Recently, there is news that OpenAI is about to launch an AI tool called "Operator", which has the ability to control a personal computer and perform tasks on its behalf. Software engineer Tibor Blaho revealed the news on social media, saying he had discovered the latest clues about the tool. Previously, many media, including Bloomberg, had reported rumors of the “Operator”, saying it could autonomously complete multiple tasks such as writing code and booking travel.
According to Blaho, OpenAI plans to release “Operator” in January 2025. He discovered that OpenAI's ChatGPT macOS client has a new hidden option that can define shortcut keys for "switching Operator" and "force quit Operator". In addition, information related to “Operator” has also appeared on OpenAI’s website, although this information has not yet been made public.
Blaho also mentioned that there are some tables on the OpenAI website that compare the performance of "Operator" with other computer-based AI systems, and these tables may be just placeholders. If the data in the table is accurate, the performance of displaying "Operator" is not always reliable, depending on the task being performed.
In a benchmark test by OSWorld, the "OpenAI Computer Usage Agent (CUA)" scored 38.1%. Although it surpassed Anthropic's computer-controlled model, it was still far lower than the human score of 72.4%. Operator's performance exceeded human performance in WebVoyager's test, but fell below human performance in WebArena's test. For some simple tasks, such as registering with a cloud service provider and starting a virtual machine, the Operator's success rate is only 60%; and for the task of creating a Bitcoin wallet, its success rate is only 10%.
OpenAI's entry into the AI agent market comes at a time when other competitors such as Anthropic and Google are also rushing to launch similar technologies. Although AI agents are still in their infancy, market analysis firm Markets and Markets predicts that the AI agent market will be worth $47.1 billion by 2030.
Although current AI agent technology is still relatively basic, some experts have expressed concerns about its potential security risks.

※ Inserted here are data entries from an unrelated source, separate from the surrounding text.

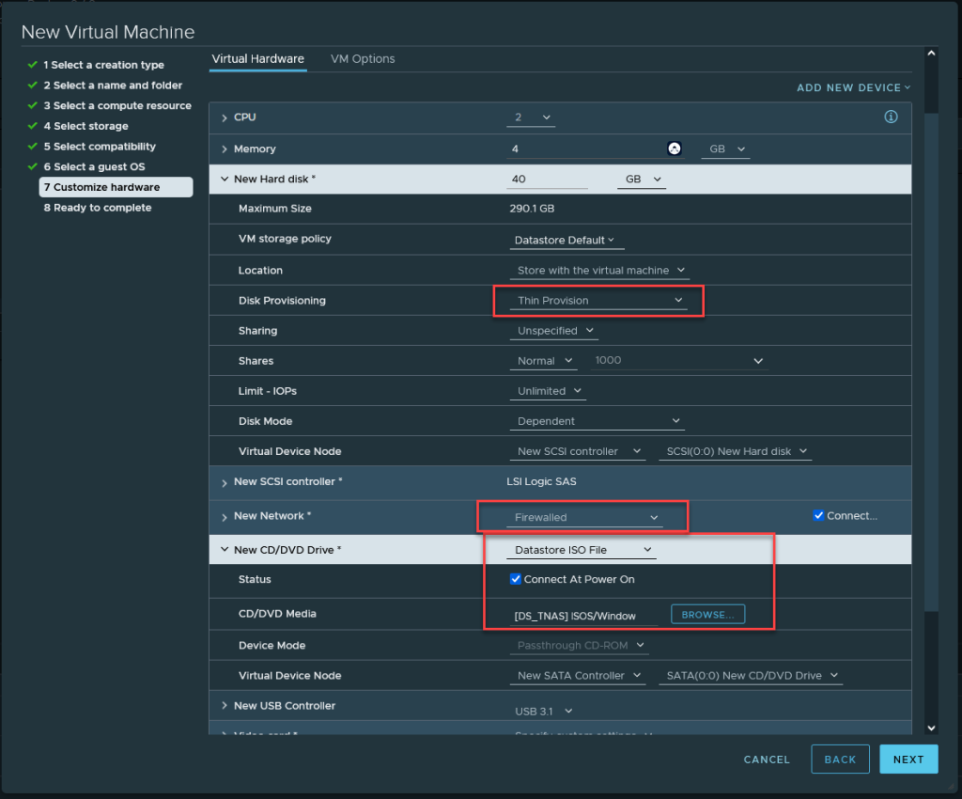Expand the New SCSI controller row
The image size is (962, 799).
point(225,483)
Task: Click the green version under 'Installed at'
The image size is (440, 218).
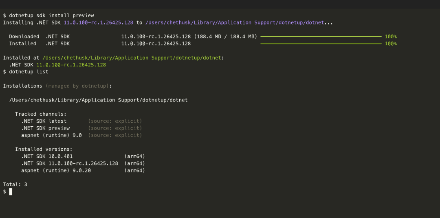Action: click(71, 65)
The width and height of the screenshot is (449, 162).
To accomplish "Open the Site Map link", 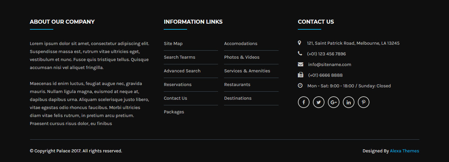I will [x=173, y=44].
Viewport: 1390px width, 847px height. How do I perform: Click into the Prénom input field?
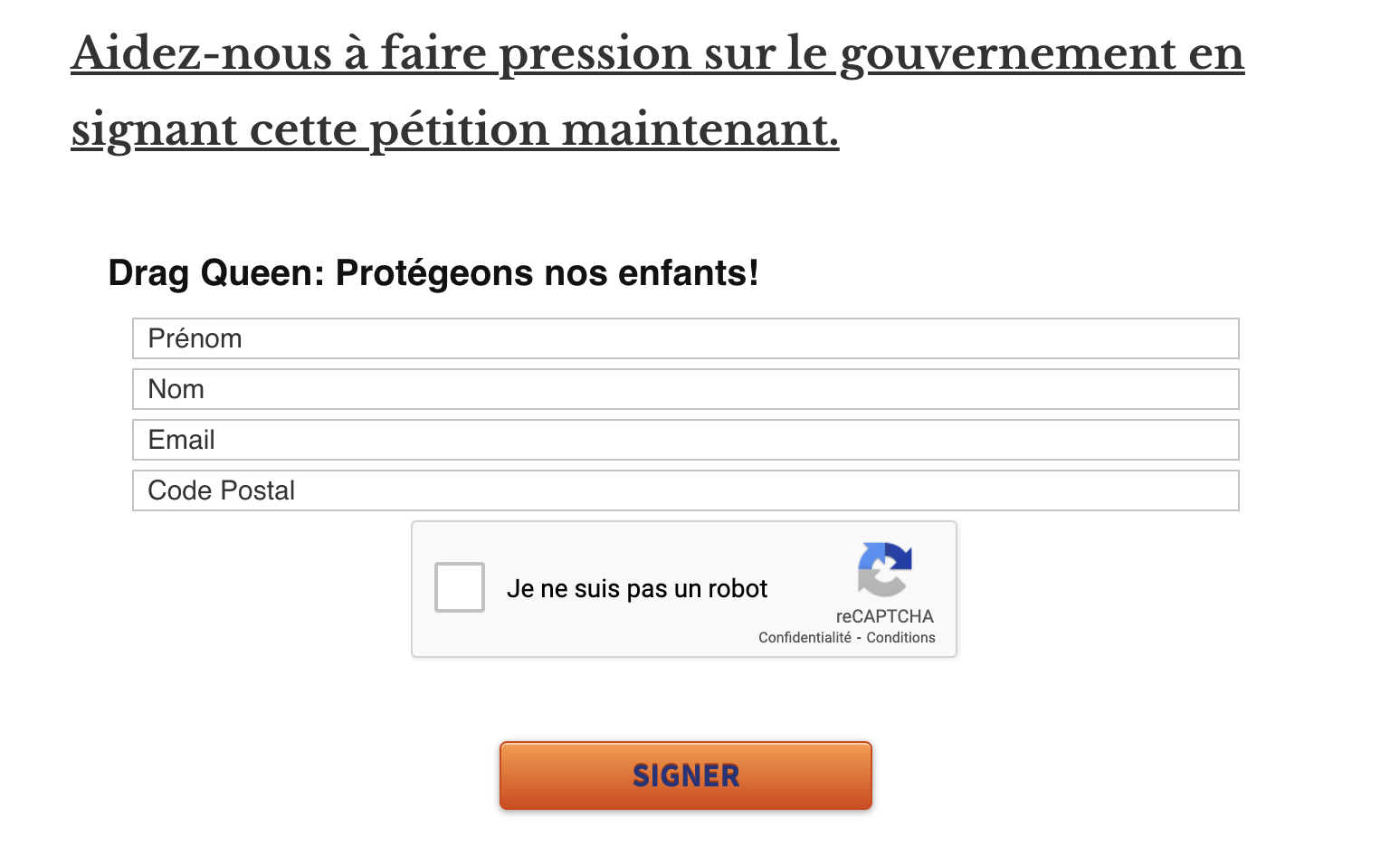685,338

Data disclosed by Blaho shows that Operator performed well in some security assessments and was able to effectively respond to tests that attempted to make the system perform "illegal activities" or search for "sensitive personal data." Security testing is considered one of the reasons for the long development cycle of Operator.
Wojciech Zaremba, co-founder of OpenAI, has criticized the lack of security of the agents released by Anthropic on social media. He said that if OpenAI releases a similar product, it may trigger a negative response.